NTSB conducting new interviews with Boeing on 737 MAX 9 door plug probe

By Thomson Reuters Apr 10, 2024 | 3:36 PM

By David Shepardson

WASHINGTON (Reuters) -The National Transportation Safety Board is conducting a new round of interviews with Boeing and Federal Aviation Administration personnel this week in its probe into the January Alaska Airlines 737 MAX 9 in-flight emergency.

NTSB Chair Jennifer Homendy on Wednesday said investigators were back at the 737 plant in Renton, Washington, this week for more interviews.

“We are looking at other instances where a door plug was opened and closed to make sure that those records are available,” Homendy said at a U.S. Senate hearing, saying investigators want to make sure those instances were documented.

Last month, Boeing said it believed required documents detailing the removal of the door plug in the Alaska Airlines plane involved in the emergency were never created.

The door plug panel blew off the Alaska Airlines flight not long after taking off from Portland, Oregon, on Jan. 5.

Homendy said investigators are also looking at what more could be done and at the planemaker’s safety culture. She said the NTSB could conduct a safety culture survey at Boeing.

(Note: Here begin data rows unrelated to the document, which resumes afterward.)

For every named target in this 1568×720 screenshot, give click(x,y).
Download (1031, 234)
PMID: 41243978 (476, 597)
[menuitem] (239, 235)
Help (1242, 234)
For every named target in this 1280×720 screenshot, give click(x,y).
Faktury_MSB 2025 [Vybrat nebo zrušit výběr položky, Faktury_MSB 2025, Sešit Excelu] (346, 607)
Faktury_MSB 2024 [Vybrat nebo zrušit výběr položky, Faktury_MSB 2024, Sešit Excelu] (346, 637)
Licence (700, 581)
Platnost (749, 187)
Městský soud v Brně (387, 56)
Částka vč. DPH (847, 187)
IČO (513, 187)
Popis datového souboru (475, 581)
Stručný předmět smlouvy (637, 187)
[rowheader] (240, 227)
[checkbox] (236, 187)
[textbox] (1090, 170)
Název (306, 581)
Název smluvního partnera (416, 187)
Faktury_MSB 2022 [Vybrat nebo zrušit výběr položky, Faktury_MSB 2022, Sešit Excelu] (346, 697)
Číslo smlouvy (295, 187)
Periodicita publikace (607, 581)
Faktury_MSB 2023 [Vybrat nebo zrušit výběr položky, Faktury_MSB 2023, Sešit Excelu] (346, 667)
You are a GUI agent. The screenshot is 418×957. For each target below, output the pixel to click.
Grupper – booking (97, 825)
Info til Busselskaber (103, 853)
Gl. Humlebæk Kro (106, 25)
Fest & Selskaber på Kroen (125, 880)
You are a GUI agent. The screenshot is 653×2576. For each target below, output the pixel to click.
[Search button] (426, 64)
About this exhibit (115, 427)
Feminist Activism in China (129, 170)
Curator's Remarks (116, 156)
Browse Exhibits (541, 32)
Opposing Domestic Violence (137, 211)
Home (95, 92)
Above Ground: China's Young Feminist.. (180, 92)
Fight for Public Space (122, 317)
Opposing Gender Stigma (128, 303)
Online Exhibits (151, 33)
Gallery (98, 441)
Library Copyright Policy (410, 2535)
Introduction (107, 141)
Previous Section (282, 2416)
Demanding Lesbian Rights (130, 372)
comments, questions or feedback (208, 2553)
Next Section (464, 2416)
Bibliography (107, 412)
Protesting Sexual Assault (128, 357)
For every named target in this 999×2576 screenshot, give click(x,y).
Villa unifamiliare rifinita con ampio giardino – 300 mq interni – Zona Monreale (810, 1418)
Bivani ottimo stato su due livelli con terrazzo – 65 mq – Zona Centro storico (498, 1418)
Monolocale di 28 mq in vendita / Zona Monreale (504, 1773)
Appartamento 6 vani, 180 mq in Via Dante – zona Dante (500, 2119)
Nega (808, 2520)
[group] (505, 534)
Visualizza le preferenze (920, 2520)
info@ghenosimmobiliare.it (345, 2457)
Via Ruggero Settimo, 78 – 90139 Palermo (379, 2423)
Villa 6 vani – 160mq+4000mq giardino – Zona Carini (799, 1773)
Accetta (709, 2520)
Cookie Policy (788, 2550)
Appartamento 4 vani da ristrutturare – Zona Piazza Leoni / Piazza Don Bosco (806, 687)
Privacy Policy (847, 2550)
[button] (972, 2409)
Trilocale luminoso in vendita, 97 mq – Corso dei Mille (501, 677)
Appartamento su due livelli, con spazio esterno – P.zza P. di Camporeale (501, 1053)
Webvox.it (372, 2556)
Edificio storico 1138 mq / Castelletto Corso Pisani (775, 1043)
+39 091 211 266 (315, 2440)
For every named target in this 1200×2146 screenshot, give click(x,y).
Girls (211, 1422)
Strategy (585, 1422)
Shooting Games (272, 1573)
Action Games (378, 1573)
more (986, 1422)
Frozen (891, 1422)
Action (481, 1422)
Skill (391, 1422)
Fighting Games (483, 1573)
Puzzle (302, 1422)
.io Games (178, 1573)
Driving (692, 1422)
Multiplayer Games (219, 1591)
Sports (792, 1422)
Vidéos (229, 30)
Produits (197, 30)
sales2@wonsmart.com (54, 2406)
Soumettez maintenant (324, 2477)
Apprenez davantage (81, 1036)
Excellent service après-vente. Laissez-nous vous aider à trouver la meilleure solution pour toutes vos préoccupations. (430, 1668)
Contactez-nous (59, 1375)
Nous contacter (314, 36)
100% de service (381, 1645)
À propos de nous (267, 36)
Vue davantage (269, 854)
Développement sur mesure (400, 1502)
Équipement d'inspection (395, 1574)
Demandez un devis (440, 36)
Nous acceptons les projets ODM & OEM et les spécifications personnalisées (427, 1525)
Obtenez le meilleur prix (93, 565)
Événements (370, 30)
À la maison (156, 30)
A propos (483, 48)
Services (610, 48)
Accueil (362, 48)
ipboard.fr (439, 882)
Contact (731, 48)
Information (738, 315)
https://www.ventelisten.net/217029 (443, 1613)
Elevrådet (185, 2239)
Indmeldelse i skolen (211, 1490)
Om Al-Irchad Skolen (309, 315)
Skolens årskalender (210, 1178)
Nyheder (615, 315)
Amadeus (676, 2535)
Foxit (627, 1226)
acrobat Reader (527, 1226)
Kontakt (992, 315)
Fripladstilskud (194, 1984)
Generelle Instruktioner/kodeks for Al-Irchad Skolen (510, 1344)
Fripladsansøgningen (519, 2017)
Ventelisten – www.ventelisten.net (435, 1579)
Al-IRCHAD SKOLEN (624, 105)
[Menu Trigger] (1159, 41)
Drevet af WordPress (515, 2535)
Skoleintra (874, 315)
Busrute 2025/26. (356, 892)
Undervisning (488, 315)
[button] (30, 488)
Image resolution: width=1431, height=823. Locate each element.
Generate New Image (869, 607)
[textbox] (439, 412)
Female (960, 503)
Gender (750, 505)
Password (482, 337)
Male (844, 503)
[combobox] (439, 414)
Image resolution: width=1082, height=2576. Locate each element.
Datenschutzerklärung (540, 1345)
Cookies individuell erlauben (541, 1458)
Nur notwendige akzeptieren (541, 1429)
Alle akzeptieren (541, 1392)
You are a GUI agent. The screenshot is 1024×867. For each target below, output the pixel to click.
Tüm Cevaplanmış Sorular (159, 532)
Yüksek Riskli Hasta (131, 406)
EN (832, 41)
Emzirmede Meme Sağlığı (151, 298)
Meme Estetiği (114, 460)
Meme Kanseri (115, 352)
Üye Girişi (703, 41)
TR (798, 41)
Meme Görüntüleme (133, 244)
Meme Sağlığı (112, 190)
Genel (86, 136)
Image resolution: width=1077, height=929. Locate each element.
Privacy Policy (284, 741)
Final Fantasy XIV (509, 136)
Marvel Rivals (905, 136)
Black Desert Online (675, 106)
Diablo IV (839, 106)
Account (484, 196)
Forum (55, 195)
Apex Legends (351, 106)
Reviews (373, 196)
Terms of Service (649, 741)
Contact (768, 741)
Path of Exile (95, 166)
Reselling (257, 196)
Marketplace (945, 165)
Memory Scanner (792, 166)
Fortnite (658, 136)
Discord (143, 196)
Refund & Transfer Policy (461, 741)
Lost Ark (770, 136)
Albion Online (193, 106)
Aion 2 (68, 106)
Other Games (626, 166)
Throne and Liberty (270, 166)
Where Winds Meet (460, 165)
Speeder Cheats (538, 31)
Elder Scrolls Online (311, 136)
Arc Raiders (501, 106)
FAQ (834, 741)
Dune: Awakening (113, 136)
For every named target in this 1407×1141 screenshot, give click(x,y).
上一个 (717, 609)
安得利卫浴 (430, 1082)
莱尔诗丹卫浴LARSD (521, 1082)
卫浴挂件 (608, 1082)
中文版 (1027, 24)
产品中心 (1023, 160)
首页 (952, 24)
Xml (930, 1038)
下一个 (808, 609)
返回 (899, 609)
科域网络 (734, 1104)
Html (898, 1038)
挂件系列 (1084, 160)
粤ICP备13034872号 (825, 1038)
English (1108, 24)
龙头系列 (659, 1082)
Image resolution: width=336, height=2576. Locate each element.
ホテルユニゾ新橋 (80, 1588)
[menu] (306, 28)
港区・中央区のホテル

Following the incident, the FAA grounded the MAX 9 for several weeks, barred Boeing from increasing MAX production, and ordered the company to address systemic quality-control issues within 90 days after an audit found fault with the company’s manufacturing processes.

Homendy said last month investigators did not know who worked on the Alaska Boeing 737 MAX 9.

The NTSB said previously that four key bolts were missing from the door plug that blew out.

The Justice Department has opened a criminal investigation into the emergency.

Homendy in March criticized what she called Boeing’s lack of cooperation and failure to disclose some documents, including on the door plug opening and closing, as well as the names of 25 workers on the door crew in Renton. After Homendy’s comments, Boeing provided the 25 names, and the planemaker said it was cooperating.

The NTSB plans to hold a public investigative hearing into the Alaska Airlines incident on Aug. 6-7.

Homendy said the hearing would include testimony from employees at Boeing and fuselage manufacturer Spirit AeroSystems and others like Alaska Airlines.